I am trying to use numpyro to fit a large model with ~1500 latent parameters with a dense covariance matrix. To try and help NUTS along I have broken the problem into several stages:

- Use SVI with
`AutoDelta`

to find a decent MAP solution (works well) - Use this MAP solution as an initial location for
`AutoMultivariateNormal`

to estimate the dense covariance matrix - Use this covariance matrix as the
`inverse_mass_matrix`

for NUTS so it does not have to learn it in warmup.

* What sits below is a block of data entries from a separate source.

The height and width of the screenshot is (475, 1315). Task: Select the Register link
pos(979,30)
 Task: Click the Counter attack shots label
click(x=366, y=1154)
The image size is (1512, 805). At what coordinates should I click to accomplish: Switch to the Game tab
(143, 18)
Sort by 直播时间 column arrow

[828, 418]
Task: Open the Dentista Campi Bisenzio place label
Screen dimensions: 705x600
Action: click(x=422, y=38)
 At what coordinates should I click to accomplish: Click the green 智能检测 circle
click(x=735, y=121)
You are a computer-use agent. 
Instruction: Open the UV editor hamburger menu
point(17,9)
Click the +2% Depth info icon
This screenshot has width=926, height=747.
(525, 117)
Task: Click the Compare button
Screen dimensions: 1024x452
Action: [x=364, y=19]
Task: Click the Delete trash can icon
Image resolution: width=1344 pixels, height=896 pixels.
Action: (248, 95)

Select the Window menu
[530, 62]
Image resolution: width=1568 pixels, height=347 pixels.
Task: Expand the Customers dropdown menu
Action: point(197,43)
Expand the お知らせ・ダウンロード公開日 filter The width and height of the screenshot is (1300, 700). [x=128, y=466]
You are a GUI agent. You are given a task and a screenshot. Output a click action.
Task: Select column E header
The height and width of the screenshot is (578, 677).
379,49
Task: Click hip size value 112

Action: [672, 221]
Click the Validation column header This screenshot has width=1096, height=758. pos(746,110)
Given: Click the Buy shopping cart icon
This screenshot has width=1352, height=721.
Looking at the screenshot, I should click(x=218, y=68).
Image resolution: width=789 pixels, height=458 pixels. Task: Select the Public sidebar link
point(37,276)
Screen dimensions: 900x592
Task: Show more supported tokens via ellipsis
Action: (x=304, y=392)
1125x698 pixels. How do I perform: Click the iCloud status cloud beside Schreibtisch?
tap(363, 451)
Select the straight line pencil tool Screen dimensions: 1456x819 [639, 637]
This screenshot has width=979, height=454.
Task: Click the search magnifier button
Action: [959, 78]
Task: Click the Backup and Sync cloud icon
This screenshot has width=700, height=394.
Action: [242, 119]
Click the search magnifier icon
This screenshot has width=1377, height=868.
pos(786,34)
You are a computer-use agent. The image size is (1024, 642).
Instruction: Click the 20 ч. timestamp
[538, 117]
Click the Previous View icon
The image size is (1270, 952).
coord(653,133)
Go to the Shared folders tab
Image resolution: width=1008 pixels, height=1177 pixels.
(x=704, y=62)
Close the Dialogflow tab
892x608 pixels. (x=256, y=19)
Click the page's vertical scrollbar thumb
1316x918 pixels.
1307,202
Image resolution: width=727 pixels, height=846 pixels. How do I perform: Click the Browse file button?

As the true posterior is not a MVN, use NUTS to get a more accurate sample.

My questions:

- Are the
`auto_scale_tril`

values from the`AutoMultivariateNormal`

in the same order as NUTS’s`inverse_mass_matrix`

when applied to the same model? - Are the scales the same?
- Do I need to somehow get the “unscaled” cov matrix out of
`AutoMultivariateNormal`

before trying to pass it forward?

When I tried this I ended up with all draws divergent.

Pseudo code:

```
def model(data):
# large model with ~1500 parameters
# (estimating pixel value in a 39x39 image and ~20 model parameters on top of that
...
# Find MAP value
guide_delta = AutoDelta(model, init_loc_fn=infer.init_to_sample())
svi_delta = SVI(
reg_model,
guide_delta,
optax.adabelief(0.01),
TraceMeanField_ELBO()
)
rng_key, rng_key_ = jax.random.split(rng_key)
svi_delta_result = svi_delta.run(
rng_key_,
10000,
data,
progress_bar=True
)
# Extend MAP to dense MultivariateNormal
base_map_values = guide_delta.median(svi_delta_result.params)
guide_normal = autoguide.AutoMultivariateNormal(
reg_model,
init_loc_fn=infer.init_to_value(values=base_map_values)
)
svi_normal = SVI(
model,
guide_normal,
optax.adabelief(0.01),
TraceMeanField_ELBO(num_particles=50)
)
rng_key, rng_key_ = jax.random.split(rng_key)
svi_normal_result = svi_normal.run(
rng_key_,
1500,
data,
progress_bar=True
)
# the full cov matrix
svi_normal_cov = svi_normal_result.params['auto_scale_tril'].dot(
svi_normal_result.params['auto_scale_tril'].T
)
map_values_normal = guide_normal.median(svi_normal_result.params)
#HMC sample
kernel = NUTS(
model,
init_strategy=init_to_value(values=map_values_normal),
dense_mass=True,
inverse_mass_matrix=svi_normal_cov,
adapt_mass_matrix=False,
target_accept_prob=0.8
)
mcmc = MCMC(
kernel,
num_warmup=1000,
num_samples=2000,
num_chains=6,
progress_bar=True,
)
rng_key, rng_key_ = jax.random.split(rng_key)
mcmc.run(rng_key_, data)
```

I also tried using `NeuTraReparam`

with the learned MVN guild, but this resulted in slower HMC steps and worse r_hat values out the other end.